Record set START

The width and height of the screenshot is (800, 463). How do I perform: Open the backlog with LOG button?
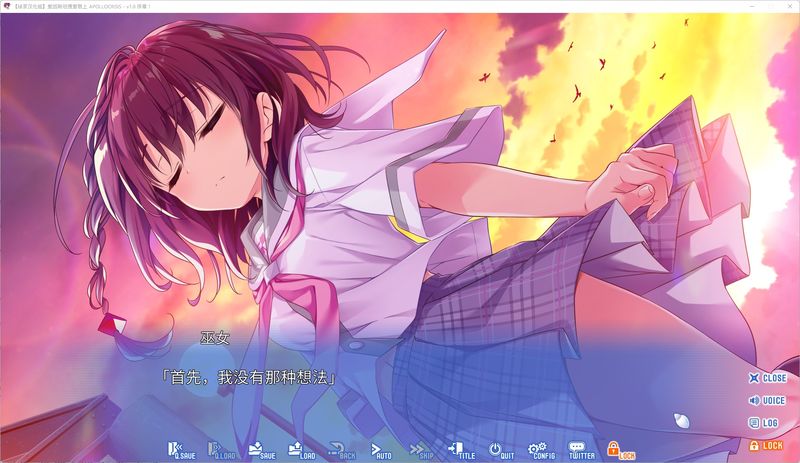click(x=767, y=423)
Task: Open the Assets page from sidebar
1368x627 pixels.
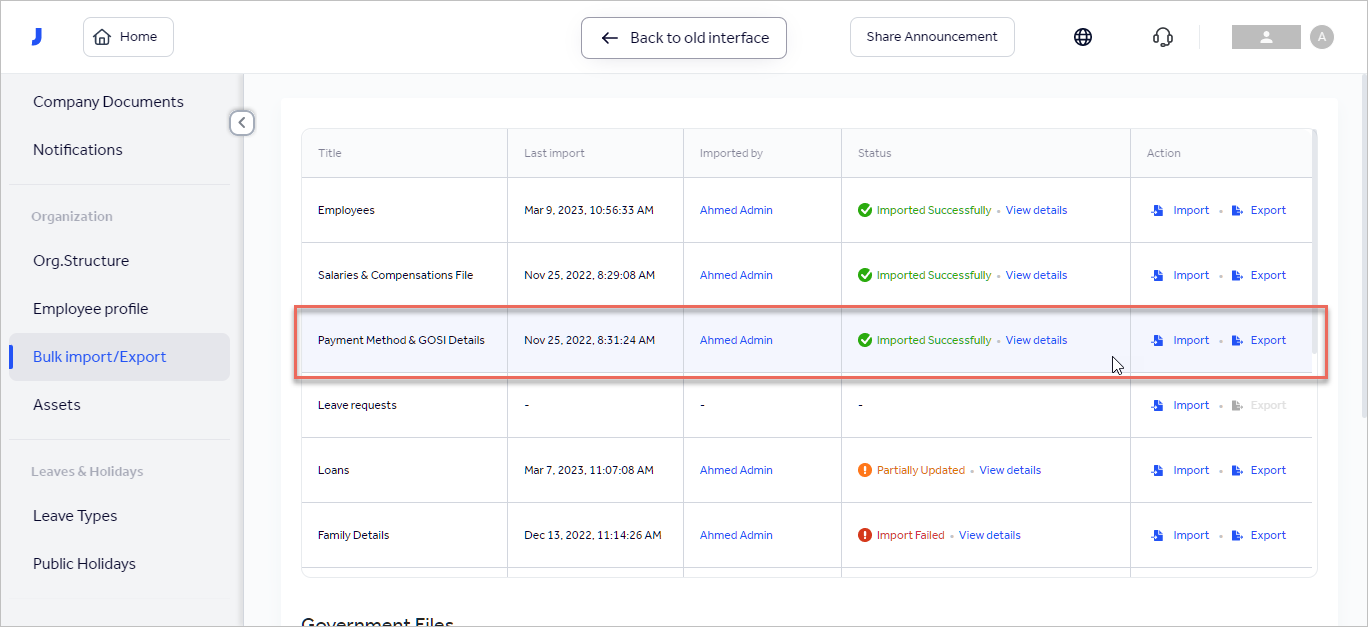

Record set END
Record set START

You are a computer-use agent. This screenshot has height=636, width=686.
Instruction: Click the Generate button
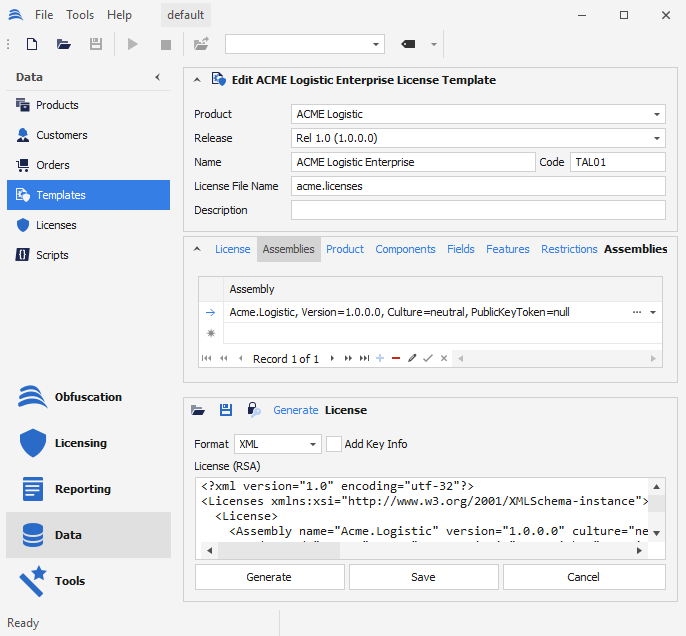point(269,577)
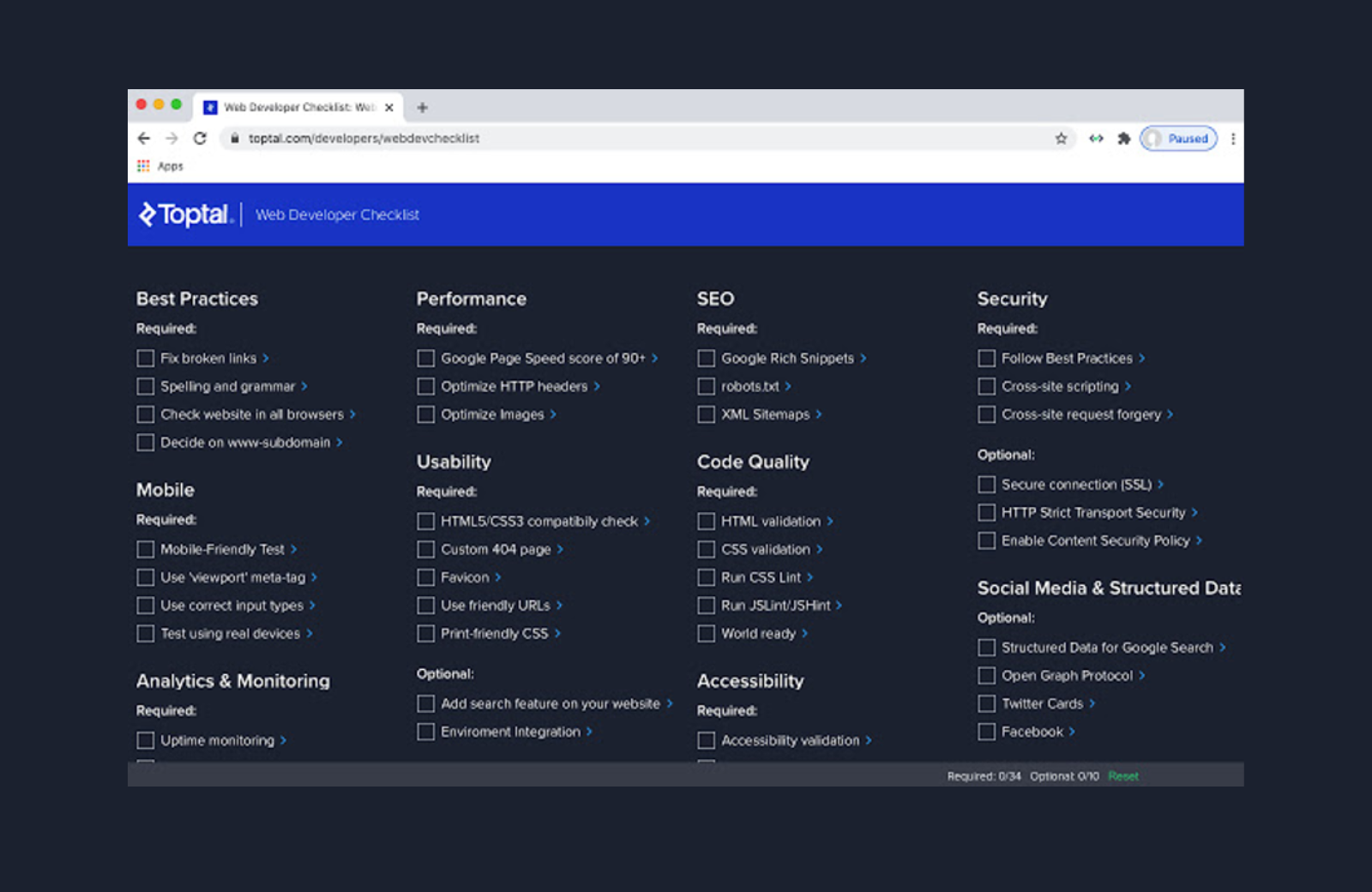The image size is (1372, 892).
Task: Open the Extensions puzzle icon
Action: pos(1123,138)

Record set END
Record set START

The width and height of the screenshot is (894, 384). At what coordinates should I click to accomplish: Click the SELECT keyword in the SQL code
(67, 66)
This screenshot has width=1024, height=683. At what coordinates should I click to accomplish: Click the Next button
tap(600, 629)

Record set END

▶ _Task details_
Word for word, retype the lines in the entries above that run from the one with "The width and height of the screenshot is (800, 463)." through the one with "1368x627 pixels.". Both ends count; pictures do not.

▶ _Answer space_
The width and height of the screenshot is (800, 463). How do I perform: Open the backlog with LOG button?
click(x=767, y=423)
Task: Open the Assets page from sidebar
1368x627 pixels.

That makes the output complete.